The problem with cuddling isn’t that you’re being sexual with your daughter. The implication could be (and is in some families) that you have an emotionally inappropriate relationship with your daughter.
Sometimes parents want/let their kids fill inappropriate roles. Companionship, friend, confidant.
Often times when a non-sexual aspect of an adult relationship is missing, a parent will let their child fill that role. This can be same or opposite gendered child.
It’s dysfunctional and hurts the child the most. The child is a willing participant bc what kid wouldn’t want to be special or hold an elevated position in their parent’s life. They feel important and valued. The problem is they’re being used to fill a need in the parent.
In situations like this, there is no sexual touch, but there can be non-sexual touching that is still inappropriate.
It’s very hard to break this kind of dynamic bc on the surface, everyone is getting what they want. Child feels close to parent, parent feels close to child also but it’s not a level playing field.
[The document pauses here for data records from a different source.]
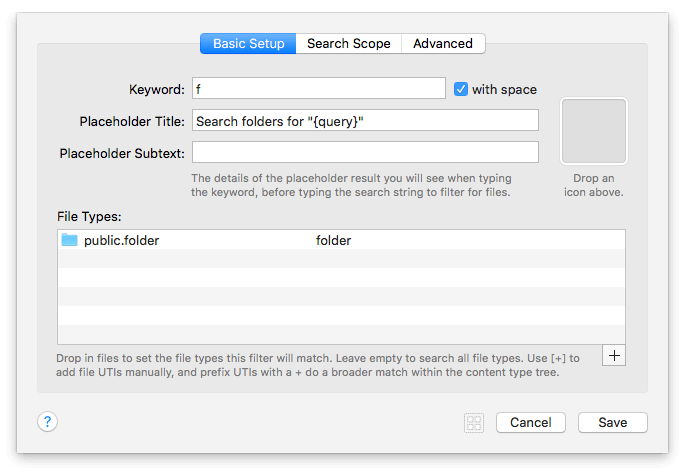Viewport: 685px width, 474px height.
Task: Switch to the Search Scope tab
Action: click(348, 44)
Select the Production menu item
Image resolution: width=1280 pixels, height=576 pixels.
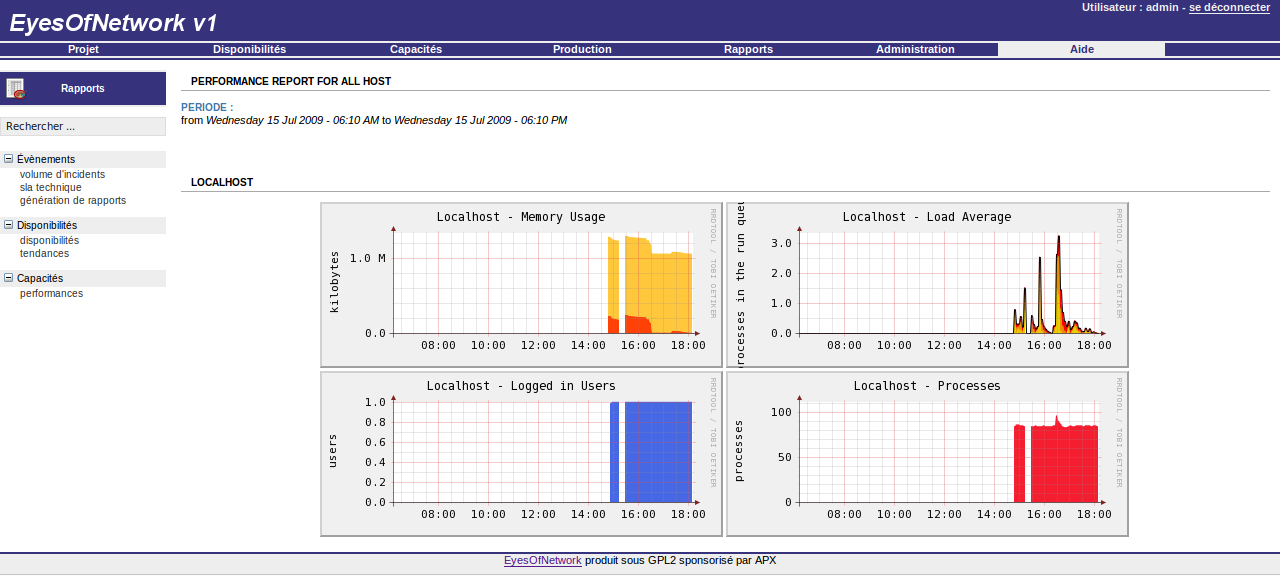(x=582, y=49)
Child usually feels very loved. But the relationship is based on the parent’s needs, not the individuality of the child, so the child’s identity is enmeshed with the parent. This is very bad. Many of these girls grow up saying they’re a “daddy’s girl” but they have issues with being able to form healthy relationships with others both in teen years and adult years.
I’m not saying this is the case in your family- I have no idea. But the fact that your wife chimed in that it makes her uncomfortable is a red flag.
If everything is healthy and functional, it’s unlikely that your wife would feel an aversion to what she saw.
Maybe do an emotional health check of your relationship with your wife, and take a critical thinking check of your relationship with your daughter just to make sure healthy boundaries are in place.
All that being said, fathers are so important and having a close relationship with your child is crucial. Just make sure it’s balanced.
My dad and I are pretty close now (30 years later). But he’s still not very affectionate with me. I, on the other hand, grew into being extremely needy for affection in my relationships. I’m lucky I have a bf who loves cuddling.
Still though, it makes me sad to think there was a day when my dad would hug me for the last time and neither of us realized it.
Hug your kids. Hug them forever.
However, please don’t let this slip. FIL is sexualising your daughters. Take heed of that. Be careful.
I hope so much that my kid will still want cuddles with me at that age!